Wrong place at the wrong time: This is the most unjust cause of goatsmanship. Here in Chicago, we just witnessed the tenth anniversary of the Steve Bartman incident. In case you don't recall, the Cubs were leading the Florida Marlins 3-0, and five outs away from their first World Series appearance in 58 years, and counting. With a runner at second, Luis Castillo hit a foul ball hit in the direction of the stands and several fans reached out to grab it. At the same time, Cubs left fielder Moises Alou tried to make a play on the ball. Of all the hands that reached out, it was Bartman's which actually touched the ball, deflecting it away from Alou, who may or may not have had a play. That simple out of play foul ball, and the ensuing hubbub the Cubs made charging Bartman of "fan interference," completely unravelled the team and by the end of the inning, the Marlins scored eight runs, more than enough to win the game. They won the next game too and the Marlins, not the Cubs represented the National League in the 2003 World Series. Despite all the the bad plays from the team that game including shortstop Alex Gonzales booting a tailor made, inning ending double play ball (hit by Miguel Carbrera), that would have gotten the Cubs out of that disastrous eighth inning virtually unscathed, it was the poor fan who to this day is blamed for his team's demise. Today the name Steve Bartman is more familiar to the public than most of the names of the players on that ill-fated team.
Probably the most famous incident in baseball history took place even before Fred Snodgrass's muffed fly. On September 23, 1908 in the old Polo Grounds in New York, the Giants were in a heated pennant race with the Cubs. The game was tied in the bottom of the ninth with two outs and a runner at first. Up to bat comes another rookie, Fred Merkle of the Giants. He gets a hit that advances the runner to third. The next batter, Al Bridwell, hit a solid single to center field, scoring the runner at third, game over, Giants win. Or so it seemed. Merkle, the runner at first, did what every other major leaguer had done up to that point after a game winning run, he turned around and went back to his dugout. Well it so happened that the Cubs second baseman Johnny Evers had been prepared for such a situation. You see, the rules of baseball state that if there is a force out at any base with two outs, any runner crossing home plate will not be awarded with a run, even if he crosses the plate before the out is registered. Evers yelled to his center fielder, who himself was headed to the dugout, to retrieve the ball which he did. After getting the umpires' attention, Evers then tagged second base with the ball and argued that since Merkle had not touched second before the ball (he had in fact long since left the field), he was forced out, and that the run should not count. After agonizing with the decision, the umpires ruled in Evers' and the Cubs' favor, Merkle was declared the third out of the inning, the run was not allowed, and the game was still tied. But since by that time darkness had settled upon New York, the game was suspended, to be replayed at a later date if necessary. It turned out that it would be necessary as the Giants and the Cubs both finished in first place with identical records. The game was replayed in its entireity on October 8th. The Cubs won that game, the pennant, and the World Series (for the last time to date).

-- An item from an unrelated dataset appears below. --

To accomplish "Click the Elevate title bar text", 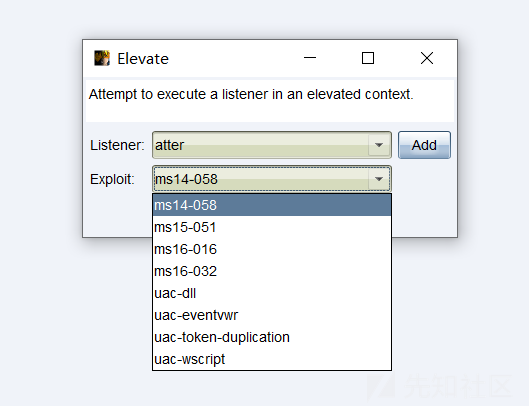I will pos(143,59).
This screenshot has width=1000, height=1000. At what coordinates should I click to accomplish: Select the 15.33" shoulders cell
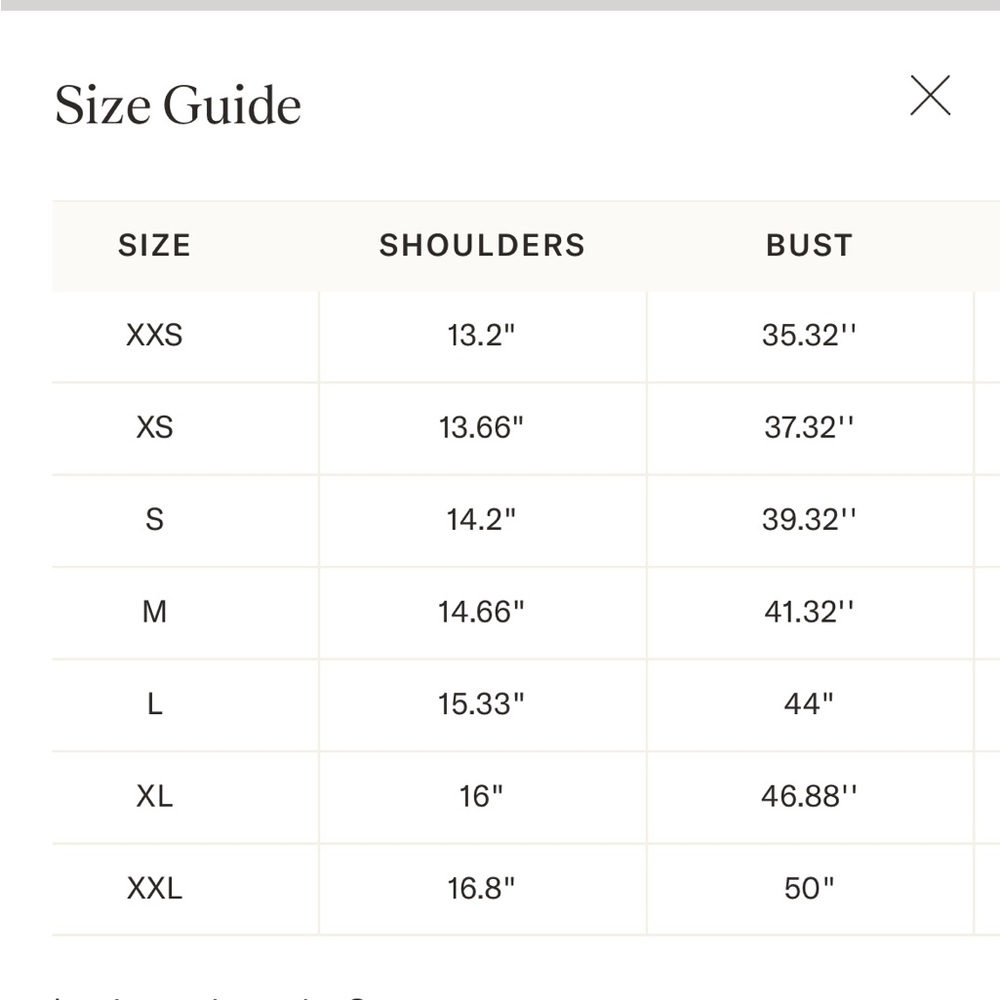[481, 704]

Despite himself having a long respectable Major League career, from that point on Freddie Merkle, for doing what anybody else would have done in the same situation at the time, would be forever known as "the Bonehead." He died in 1956, and here's how he was remembered in the New York Times:
Giants 1st Baseman’s 'Boner' in Failing to Touch 2nd Led to Loss of ’08 PennantIn each case depicted above, despite all the other things that went wrong in those games, despite all the opportunities other members of the teams had to pick up their teammates, one person was singled out by fans and sportswriters, (but not the players who know better), as the scapegoat for the team.

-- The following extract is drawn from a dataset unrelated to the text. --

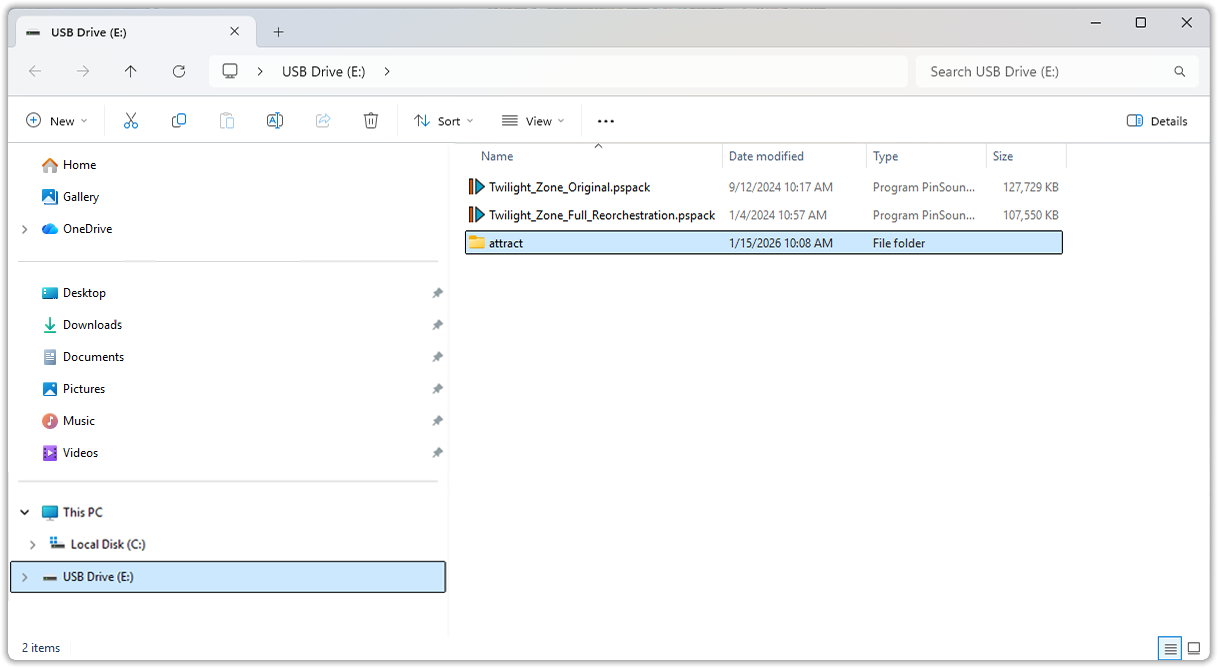
Task: Open the See more ellipsis menu
Action: click(x=605, y=121)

It's a sad comment about the human condition that whenever something doesn't go our way, it always helps to blame somebody else.

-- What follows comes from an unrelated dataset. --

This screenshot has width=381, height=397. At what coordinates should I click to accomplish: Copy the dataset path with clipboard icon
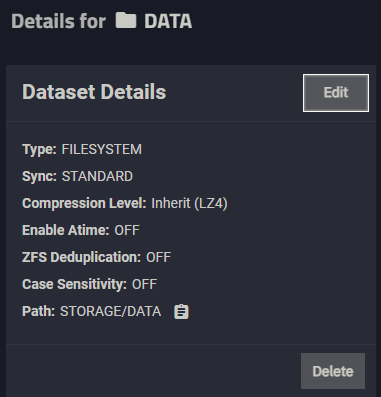pyautogui.click(x=181, y=312)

And who says baseball isn't a metaphor for life?
So now I have a legitimate reason to root for these Cardinals. I'd like to see them win this thing for no other reason than saving Kolten Wong from the burden of being forever known as the guy who cost St. Louis the 2013 World Series.
Well actually I do have another reason. I really can't stand those stupid Red Sox beards.
POST SCRIPT: In a case of life imitates art, (or is it the other way around?), in my haste to get this post out in a timely fashion, I originally credited John Lackey for the brilliant win in game five. Of course it should have been the lefty, Jon Lester. Lackey pitches tonight. Score that as an E-B (Blogger). In my defense all those Boston beards make their players look alike.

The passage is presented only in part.